Second, you may be onto something with the idea that this is an issue concerning temperate versus tropical. I don't have a rosy boa, and I just got a baby rubber boa, so I'm not in much position to test anything with them. I'm sure I'll have my mind in gear as I work with them, and if anything presents itself, I'll pass it along.
It does make sense that a temperate snake would possess greater ability to sense heat, since they must deal with summer heat and winter chills. The tropical species just live in an endless succession of warm days, and really don't need to sense the heat. Perhaps it's like the blind cave fish, who no longer have the eyes they really can't use. If the tropical snakes don't need to sense heat, perhaps they've LOST the ability.
Of course, I was working from the idea that the oldest snakes probably are mostly unchanged from how they first evolved. That is, today's ball python is pretty much identical to the first ball pythons that evolved many millions of years ago. I admit I have no basis at all for that idea, I just sorta thought that's how it might work. So I suppose that the tropical snakes might have originally possessed better temperature sensing organs, and then lost them over time.

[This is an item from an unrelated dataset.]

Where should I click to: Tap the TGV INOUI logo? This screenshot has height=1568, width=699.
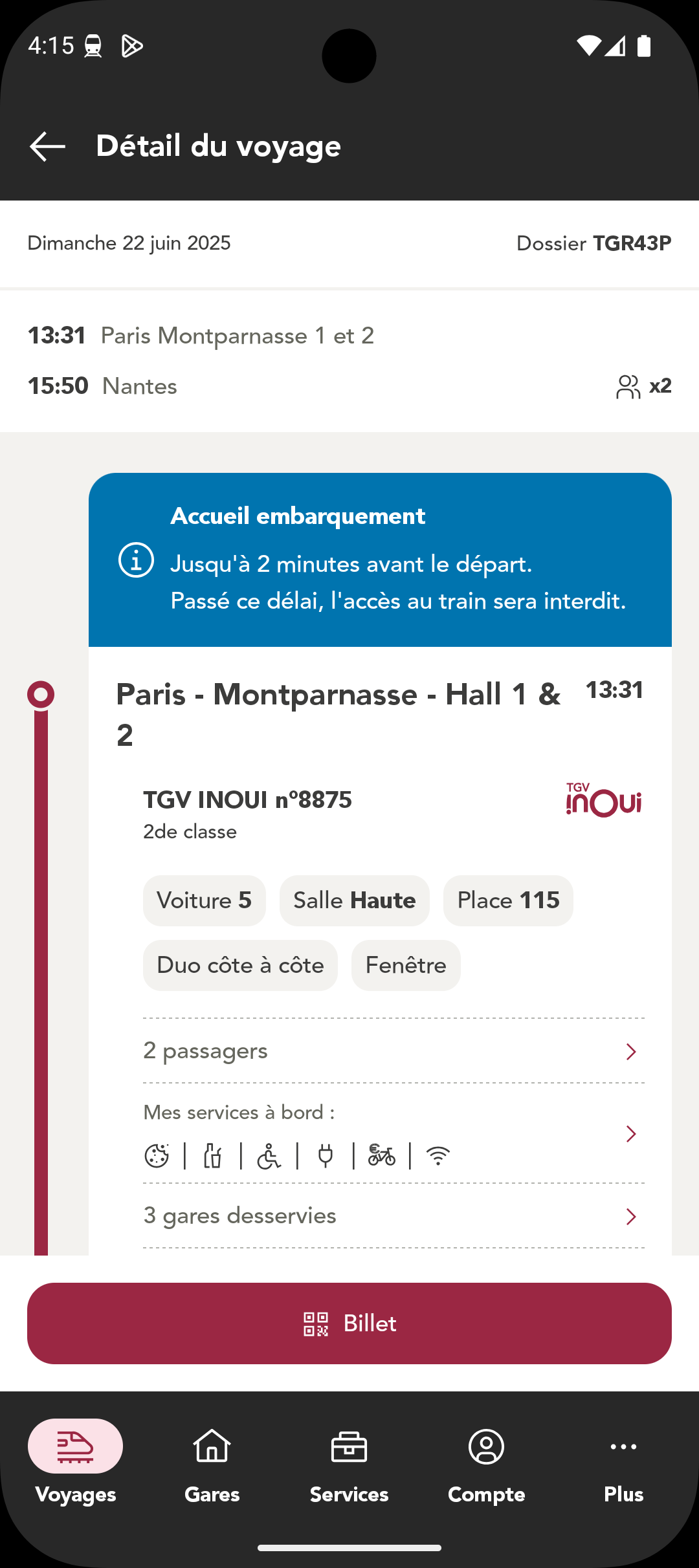603,800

And it is true that my experience is limited just to corn snakes, so far. I had someone tell me he had seen corn snakes burned, but upon further questioning, it turned out those were all snakes rescued (in a rescue program in Seattle), and no one knew how they had gotten burned. However, none of them were burned on the belly. Rather, they were burned on the sides or the very edge of the belly. So the burn pattern doesn't sound as if they lay on a hot surface, which is really the thrust of my investigation at the moment.
Thanks for the compliment about my analogy. I'm just glad I didn't inadvertently start a flame war with that analogy.
What is very clear is that the "one size fits all" mentality does not work when it comes to heating concerns. Of course, we all know that different snakes have different heating needs (95 degrees basking for one snake, 80 degrees with no basking spot for another). But perhaps there is another, equally individualized aspect of the snakes, that is, their ability to sense and move away from dangerously overheated surfaces. Pythons will crawl onto one, fall asleep, and darn near cook themselves to death. Corn snakes avoid the heat as if it is a solid object they cannot slither through.
I haven't tried the final experiment, I suppose, in which the only place that is dangerously hot is the small area inside the only hide box in the cage. Would a corn snake choose to hide in the hide box, following its overwhelming instinct for security, or would the snake even then avoid the hide box, according to some inner mechanism that senses the danger of the hot surface? But it seems almost cruel to stage that sort of experiment, when all I really want to know is whether the snake might get burned if the heat tape, under an inch of substrate, is hot enough to burn a python. Even if the hide box were directly above the heat tape, (which it never is), the surface temperature of the top of the layer of substrate is usually only about 90 degrees.
Thanks again for raising a very interesting idea about temperate snakes having differing evolutionary pressures than tropical snakes.